WeWork has leased Lendlease’s timber complex at 1 Sussex St.

When our own company pre-committed to our Melbourne headquarters in Cremorne, we went from needing half the building at the beginning of construction to needing the whole building by the time it was complete.

Even very large traditional occupiers, like our biggest banks, are less certain of their requirements over the short term.

Lease terms now have to be more flexible and shorter. The biggest challenge is, with tenants not locking into long-term leases, they have greater incentive to move if they don’t like their building, hate the location, are frustrated with the level of service or don’t get along with the landlord.

WeWork has all the same challenges as a traditional landlord, but the leases are generally very short and there are a lot more tenants to deal with.
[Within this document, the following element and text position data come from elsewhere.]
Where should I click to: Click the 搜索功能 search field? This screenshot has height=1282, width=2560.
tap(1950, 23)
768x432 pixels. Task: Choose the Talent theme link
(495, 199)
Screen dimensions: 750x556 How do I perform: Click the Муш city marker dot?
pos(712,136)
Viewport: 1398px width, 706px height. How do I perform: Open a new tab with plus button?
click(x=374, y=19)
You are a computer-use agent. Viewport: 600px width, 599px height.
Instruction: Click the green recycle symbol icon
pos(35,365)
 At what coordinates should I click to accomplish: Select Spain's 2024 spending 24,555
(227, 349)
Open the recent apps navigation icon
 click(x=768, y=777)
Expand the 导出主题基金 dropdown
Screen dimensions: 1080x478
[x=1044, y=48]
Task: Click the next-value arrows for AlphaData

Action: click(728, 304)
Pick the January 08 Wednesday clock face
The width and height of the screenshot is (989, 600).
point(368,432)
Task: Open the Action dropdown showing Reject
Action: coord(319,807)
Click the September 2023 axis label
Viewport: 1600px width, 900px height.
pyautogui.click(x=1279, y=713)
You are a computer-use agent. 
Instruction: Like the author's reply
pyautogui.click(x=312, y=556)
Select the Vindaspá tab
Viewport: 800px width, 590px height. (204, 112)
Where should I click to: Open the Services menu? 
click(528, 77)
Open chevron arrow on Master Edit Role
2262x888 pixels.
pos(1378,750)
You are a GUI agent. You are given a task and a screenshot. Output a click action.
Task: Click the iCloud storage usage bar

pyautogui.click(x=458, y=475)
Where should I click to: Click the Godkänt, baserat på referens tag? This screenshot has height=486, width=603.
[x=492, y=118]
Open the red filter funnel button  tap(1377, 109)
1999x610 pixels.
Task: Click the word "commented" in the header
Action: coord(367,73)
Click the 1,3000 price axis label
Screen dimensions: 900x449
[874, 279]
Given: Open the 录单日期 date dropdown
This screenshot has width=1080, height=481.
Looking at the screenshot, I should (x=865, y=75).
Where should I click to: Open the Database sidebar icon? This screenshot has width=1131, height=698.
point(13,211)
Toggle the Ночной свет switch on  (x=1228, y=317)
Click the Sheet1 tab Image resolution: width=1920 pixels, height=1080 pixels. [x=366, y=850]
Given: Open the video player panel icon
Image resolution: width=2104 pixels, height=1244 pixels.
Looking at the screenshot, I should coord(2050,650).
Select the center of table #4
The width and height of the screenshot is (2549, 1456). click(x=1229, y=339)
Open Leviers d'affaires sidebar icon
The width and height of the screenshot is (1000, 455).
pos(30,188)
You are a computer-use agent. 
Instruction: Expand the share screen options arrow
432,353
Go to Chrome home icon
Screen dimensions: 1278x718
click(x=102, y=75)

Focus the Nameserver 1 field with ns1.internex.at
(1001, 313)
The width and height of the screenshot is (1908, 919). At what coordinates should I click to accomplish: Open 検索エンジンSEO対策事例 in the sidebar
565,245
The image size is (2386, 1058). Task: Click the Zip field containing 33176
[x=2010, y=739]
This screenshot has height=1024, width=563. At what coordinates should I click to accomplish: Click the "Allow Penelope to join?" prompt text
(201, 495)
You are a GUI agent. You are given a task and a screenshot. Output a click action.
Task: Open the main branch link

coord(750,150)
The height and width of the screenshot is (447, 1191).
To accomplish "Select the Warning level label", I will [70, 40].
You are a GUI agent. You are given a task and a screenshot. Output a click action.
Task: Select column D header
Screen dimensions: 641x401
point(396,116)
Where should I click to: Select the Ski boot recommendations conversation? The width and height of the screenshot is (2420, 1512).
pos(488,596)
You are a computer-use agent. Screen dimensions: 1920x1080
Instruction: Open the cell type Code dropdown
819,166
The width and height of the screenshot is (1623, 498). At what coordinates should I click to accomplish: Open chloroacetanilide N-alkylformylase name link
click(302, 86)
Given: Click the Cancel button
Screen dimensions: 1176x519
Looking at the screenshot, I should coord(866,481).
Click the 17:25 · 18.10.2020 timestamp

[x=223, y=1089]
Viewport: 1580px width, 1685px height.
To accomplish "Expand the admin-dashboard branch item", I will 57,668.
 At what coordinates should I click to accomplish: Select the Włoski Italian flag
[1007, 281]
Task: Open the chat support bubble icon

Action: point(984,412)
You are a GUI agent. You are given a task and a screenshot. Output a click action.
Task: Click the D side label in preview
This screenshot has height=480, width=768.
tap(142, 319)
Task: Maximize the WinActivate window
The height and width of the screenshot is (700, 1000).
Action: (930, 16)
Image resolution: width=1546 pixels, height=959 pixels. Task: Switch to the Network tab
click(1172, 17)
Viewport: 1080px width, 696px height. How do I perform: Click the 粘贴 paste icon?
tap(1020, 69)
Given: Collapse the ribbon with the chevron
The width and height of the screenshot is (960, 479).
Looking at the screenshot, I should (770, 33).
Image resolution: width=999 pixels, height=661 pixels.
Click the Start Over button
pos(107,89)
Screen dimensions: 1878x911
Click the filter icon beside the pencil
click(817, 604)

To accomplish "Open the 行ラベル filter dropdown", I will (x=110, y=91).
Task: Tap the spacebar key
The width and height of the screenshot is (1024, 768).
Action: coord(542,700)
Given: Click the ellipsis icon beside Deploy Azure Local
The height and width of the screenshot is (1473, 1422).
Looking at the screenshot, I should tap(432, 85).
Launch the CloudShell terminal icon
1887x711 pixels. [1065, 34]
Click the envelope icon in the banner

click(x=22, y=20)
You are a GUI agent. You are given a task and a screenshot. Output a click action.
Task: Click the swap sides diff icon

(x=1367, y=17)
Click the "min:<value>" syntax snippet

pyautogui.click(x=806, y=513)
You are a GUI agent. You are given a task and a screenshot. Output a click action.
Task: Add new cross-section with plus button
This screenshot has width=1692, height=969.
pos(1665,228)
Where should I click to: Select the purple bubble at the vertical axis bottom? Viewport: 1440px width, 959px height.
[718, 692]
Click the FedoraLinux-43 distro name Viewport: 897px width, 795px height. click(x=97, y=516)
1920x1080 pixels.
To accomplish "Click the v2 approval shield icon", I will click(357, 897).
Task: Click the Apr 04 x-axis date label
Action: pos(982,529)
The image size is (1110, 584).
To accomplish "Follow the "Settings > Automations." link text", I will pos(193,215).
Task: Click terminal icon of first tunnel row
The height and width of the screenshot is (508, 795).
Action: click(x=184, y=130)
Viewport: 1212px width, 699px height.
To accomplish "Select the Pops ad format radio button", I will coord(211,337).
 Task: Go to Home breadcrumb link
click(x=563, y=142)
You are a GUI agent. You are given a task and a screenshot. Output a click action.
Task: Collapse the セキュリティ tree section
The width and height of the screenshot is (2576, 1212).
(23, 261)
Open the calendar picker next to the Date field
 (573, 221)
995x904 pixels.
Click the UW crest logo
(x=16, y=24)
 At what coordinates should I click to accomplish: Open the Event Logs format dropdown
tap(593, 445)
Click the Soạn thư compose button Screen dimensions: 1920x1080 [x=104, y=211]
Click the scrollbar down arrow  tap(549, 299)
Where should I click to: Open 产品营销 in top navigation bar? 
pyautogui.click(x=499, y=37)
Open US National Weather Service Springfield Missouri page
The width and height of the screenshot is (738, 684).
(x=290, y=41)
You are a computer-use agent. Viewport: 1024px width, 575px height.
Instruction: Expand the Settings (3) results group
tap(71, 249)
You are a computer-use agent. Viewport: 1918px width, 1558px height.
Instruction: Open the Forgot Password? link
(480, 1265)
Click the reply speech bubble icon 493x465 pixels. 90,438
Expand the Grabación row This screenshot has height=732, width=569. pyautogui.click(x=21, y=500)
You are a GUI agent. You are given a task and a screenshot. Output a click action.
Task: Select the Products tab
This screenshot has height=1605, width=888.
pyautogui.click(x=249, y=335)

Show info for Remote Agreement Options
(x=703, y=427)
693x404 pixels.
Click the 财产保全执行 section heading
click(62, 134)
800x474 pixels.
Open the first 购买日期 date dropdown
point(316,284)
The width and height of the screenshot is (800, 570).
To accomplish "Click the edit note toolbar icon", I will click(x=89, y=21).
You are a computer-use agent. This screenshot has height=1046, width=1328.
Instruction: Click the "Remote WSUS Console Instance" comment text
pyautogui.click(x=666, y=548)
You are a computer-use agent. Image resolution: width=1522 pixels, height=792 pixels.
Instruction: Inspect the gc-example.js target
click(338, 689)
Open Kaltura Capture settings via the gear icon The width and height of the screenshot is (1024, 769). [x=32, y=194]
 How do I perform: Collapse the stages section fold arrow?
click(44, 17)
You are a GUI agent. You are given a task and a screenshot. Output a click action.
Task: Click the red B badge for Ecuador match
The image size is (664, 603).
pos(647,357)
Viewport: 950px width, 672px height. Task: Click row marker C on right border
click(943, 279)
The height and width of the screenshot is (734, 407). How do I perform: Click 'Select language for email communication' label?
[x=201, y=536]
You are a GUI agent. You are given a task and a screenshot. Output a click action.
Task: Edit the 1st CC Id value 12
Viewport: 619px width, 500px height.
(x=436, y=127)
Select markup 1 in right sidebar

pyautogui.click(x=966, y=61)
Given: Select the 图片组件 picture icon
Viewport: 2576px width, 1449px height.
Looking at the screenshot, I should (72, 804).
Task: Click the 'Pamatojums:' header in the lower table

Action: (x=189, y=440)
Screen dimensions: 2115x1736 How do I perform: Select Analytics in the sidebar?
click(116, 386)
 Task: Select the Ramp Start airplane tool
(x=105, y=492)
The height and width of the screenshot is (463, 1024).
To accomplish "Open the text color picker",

To keep them, WeWork needs to offer a high level of service. Serviced offices are not new but the way WeWork tenants have become brand loyal is less common.

A WeWork building, whether it’s in Sydney, Hong Kong or Chicago, offers a level of consistency.

The way owners handle tenants day to day is changing rapidly. Concierge services are now common and increasingly hotel-like in their approach.

Building owners are offering services such as exercise classes and free morning coffee. Building branding is continuing to gain traction and this branding leads to greater loyalty to the owners that offer the highest level of service.

The result is property management is moving from being a race to the bottom for price to a race to the top for service. And that’s great news for tenants.

What will this mean for the property industry? Like industrial property, which has benefited from changes in the way we use technology, the more intensive nature of keeping tenants happy will mean property managers are going to become more important.

And more will have to be paid to get the best ones.